▶ _WHAT THE TASK ASKS_
Report the lines of the data below that contain the string "agent".

▶ _EXERCISE INPUT_
= = = = = = =

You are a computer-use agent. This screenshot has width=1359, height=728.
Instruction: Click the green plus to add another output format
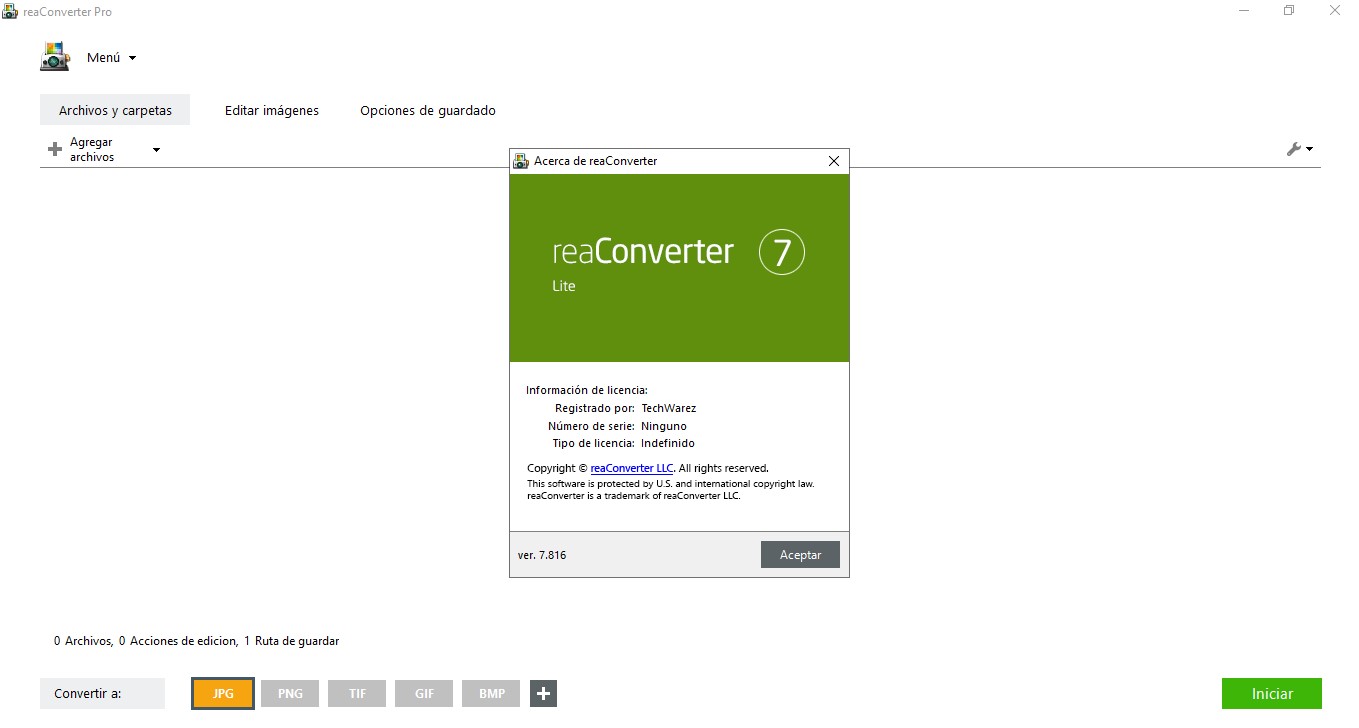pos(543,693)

= = = = = = =

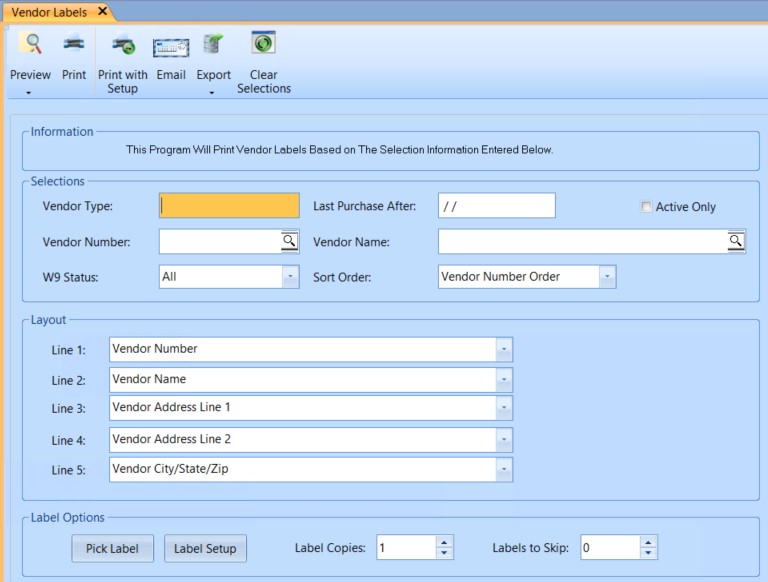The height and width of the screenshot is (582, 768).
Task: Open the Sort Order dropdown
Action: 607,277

= = = = = = =

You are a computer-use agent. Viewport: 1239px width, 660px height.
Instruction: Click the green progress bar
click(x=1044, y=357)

= = = = = = =

▶ _RESPONSE TO THE EXERCISE_
You are a computer-use agent. This screenshot has width=1359, height=728.
You are a computer-use agent. Viewport: 1239px width, 660px height.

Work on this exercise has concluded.